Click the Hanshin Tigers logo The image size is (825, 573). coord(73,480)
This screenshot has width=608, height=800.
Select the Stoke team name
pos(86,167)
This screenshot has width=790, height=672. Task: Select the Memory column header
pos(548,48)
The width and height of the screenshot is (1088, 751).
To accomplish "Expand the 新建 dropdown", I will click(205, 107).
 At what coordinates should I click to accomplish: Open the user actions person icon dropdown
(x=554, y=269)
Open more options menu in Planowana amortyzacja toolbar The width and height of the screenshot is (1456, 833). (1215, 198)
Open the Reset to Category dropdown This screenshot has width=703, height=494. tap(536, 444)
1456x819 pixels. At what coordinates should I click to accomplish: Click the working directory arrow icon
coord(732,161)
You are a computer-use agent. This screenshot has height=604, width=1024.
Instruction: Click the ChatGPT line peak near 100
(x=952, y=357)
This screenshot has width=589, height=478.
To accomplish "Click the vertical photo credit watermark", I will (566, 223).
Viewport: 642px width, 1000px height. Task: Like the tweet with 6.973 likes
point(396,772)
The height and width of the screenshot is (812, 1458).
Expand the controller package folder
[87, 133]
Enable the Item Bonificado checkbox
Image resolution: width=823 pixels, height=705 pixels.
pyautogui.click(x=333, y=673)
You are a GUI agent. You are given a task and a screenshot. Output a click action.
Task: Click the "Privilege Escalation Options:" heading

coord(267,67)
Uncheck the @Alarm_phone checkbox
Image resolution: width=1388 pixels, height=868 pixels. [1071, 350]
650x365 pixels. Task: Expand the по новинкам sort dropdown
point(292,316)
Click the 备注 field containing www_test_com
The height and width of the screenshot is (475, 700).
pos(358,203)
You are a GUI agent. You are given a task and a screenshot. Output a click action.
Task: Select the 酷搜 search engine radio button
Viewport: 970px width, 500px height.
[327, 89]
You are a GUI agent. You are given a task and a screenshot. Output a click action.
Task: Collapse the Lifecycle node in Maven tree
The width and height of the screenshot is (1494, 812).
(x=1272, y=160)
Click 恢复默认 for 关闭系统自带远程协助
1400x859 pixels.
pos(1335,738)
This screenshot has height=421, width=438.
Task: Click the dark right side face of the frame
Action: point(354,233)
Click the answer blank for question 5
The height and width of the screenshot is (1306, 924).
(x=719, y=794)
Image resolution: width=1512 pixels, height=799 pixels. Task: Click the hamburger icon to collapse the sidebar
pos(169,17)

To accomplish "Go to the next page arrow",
•••••
(AIM)
Convert the data in the stretch from the line containing "The height and width of the screenshot is (812, 1458)." through the line containing "(x=1272, y=160)" into a two-column CSV with the headers input and output, one row per input-output pair. Put each value in a single quoted field, and replace its line breaks with spaces.

(EXPECTED ANSWER)
input,output
"The height and width of the screenshot is (812, 1458). Expand the controller package folder","[87, 133]"
"Enable the Item Bonificado checkbox Image resolution: width=823 pixels, height=705 pixels.","pyautogui.click(x=333, y=673)"
"You are a GUI agent. You are given a task and a screenshot. Output a click action. Task: Click the ""Privilege Escalation Options:"" heading","coord(267,67)"
"Uncheck the @Alarm_phone checkbox","Image resolution: width=1388 pixels, height=868 pixels. [1071, 350]"
"650x365 pixels. Task: Expand the по новинкам sort dropdown","point(292,316)"
"Click the 备注 field containing www_test_com The height and width of the screenshot is (475, 700).","pos(358,203)"
"You are a GUI agent. You are given a task and a screenshot. Output a click action. Task: Select the 酷搜 search engine radio button Viewport: 970px width, 500px height.","[327, 89]"
"You are a GUI agent. You are given a task and a screenshot. Output a click action. Task: Collapse the Lifecycle node in Maven tree The width and height of the screenshot is (1494, 812).","(x=1272, y=160)"